Travel isn’t a thing anymore, which means we haven’t visited many of the places we anticipated and also that Seb has been around far more often than we expected. It turns out that much essential business can in fact be conducted over teleconference. The difficulty in visiting home got upgraded to impossibility. We are unable to leave Singapore unless we plan to not come back.
While the global pandemic has slowed the pace of many things with treasured traditions being paused more often than not, our loved ones have continued to get engaged, married, and give birth to babies. That said, the particularities of the pandemic have shifted so much of this. Many people are opting for small intimate affairs or asking well-wishers to send their love from a safe distance. And some events, like the graduation of my former students this past June, went digital which meant I was allowed to tune in from afar.
Almost all the cons to coming overseas were interpersonal ones, and the reality is that many people in the states have geographical proximity to friends and family but prudence or interest in the collective well being of their community keeps them apart all the same. It makes revisiting this list a bit surreal to think that maybe we’d feel just as isolated if we were still in New Jersey.
And while some pros haven’t panned out – my children’s Mandarin exposure is certainly far more recreational than immersive – the ones that have held up have been monumental.
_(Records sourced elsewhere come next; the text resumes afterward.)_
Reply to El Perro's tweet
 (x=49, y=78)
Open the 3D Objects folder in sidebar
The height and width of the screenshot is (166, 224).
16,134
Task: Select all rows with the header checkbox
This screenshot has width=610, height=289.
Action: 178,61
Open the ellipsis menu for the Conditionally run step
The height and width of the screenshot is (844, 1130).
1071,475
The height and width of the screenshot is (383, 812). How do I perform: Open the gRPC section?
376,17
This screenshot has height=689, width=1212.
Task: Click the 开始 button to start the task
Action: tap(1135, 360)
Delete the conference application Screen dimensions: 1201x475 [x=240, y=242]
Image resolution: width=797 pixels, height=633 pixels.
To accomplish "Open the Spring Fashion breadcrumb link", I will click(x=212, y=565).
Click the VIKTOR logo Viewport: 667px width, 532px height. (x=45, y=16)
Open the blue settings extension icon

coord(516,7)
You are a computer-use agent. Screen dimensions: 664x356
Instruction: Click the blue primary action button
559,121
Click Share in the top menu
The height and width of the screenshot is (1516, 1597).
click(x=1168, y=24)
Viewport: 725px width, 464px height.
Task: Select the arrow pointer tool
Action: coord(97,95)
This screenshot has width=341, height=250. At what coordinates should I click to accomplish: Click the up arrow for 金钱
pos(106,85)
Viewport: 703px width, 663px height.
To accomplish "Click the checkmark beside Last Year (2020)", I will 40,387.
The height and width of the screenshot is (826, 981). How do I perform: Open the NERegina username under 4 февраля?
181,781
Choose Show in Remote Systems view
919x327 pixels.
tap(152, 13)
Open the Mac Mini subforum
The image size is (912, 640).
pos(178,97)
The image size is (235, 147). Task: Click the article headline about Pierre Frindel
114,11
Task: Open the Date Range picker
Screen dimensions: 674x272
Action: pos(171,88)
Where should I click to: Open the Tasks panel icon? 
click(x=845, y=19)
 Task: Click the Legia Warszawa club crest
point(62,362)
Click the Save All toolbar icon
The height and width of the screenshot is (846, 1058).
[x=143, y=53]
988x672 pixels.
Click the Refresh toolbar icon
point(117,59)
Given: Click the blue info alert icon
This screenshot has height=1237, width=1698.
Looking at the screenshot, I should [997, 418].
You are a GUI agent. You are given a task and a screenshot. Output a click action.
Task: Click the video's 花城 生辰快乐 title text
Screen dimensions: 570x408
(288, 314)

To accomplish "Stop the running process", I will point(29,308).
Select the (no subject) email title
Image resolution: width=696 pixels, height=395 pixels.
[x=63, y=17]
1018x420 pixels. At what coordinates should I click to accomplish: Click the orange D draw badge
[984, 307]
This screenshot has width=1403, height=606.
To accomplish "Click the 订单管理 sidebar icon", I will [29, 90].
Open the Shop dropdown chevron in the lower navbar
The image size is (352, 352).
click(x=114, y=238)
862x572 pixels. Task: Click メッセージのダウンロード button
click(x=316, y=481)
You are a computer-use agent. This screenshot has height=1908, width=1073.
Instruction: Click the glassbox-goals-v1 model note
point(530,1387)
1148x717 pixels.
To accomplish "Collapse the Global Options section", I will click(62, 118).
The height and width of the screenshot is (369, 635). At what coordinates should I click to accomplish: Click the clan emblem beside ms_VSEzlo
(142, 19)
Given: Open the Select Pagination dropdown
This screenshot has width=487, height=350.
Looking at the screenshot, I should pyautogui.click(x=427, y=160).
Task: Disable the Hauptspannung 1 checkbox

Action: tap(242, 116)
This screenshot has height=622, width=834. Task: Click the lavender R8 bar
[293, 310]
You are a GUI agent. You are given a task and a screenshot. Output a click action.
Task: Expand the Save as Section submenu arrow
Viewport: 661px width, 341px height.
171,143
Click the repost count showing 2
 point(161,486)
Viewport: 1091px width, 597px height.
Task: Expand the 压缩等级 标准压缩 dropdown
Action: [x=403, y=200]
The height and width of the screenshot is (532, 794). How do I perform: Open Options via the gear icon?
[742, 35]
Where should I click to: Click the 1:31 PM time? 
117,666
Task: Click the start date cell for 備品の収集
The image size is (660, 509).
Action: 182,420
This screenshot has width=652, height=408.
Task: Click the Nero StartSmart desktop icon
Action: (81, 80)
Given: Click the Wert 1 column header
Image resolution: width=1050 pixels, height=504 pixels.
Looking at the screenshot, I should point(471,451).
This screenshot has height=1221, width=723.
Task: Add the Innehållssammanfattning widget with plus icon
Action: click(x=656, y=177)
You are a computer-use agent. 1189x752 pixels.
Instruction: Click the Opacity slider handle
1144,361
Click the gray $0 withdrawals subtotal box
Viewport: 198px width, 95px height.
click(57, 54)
As a woman who isn’t working at the moment who still has hands-on help, I feel something akin to survivor’s guilt thinking of how different my life would be if we had passed on this opportunity. Teaching remotely with two kids under five at home would have had me stretched to an unprecedented extent. There are few optimal solutions to the balancing act working mothers face at the moment, which makes whatever they are doing to get by a good enough one. I have zero judgments and infinite respect for anyone who is something getting enough of it done. If it helps to hear it, by Singaporean standards, many of you are doing the full time work of three people.
As we enter the final quarter of our time abroad, I have started going through my days as a collector of sights and sounds and moments. I am constantly grateful for the capacity I have to be present during this time. My mental load has never been lighter and at times I feel almost boring, but never bored. It’s a privilege and I am more than fully aware of it.
So how’s it going? Well, it’s different than we expected for sure. But for me, even if time affluence was the only pro left standing on the list, it would be more than sufficient.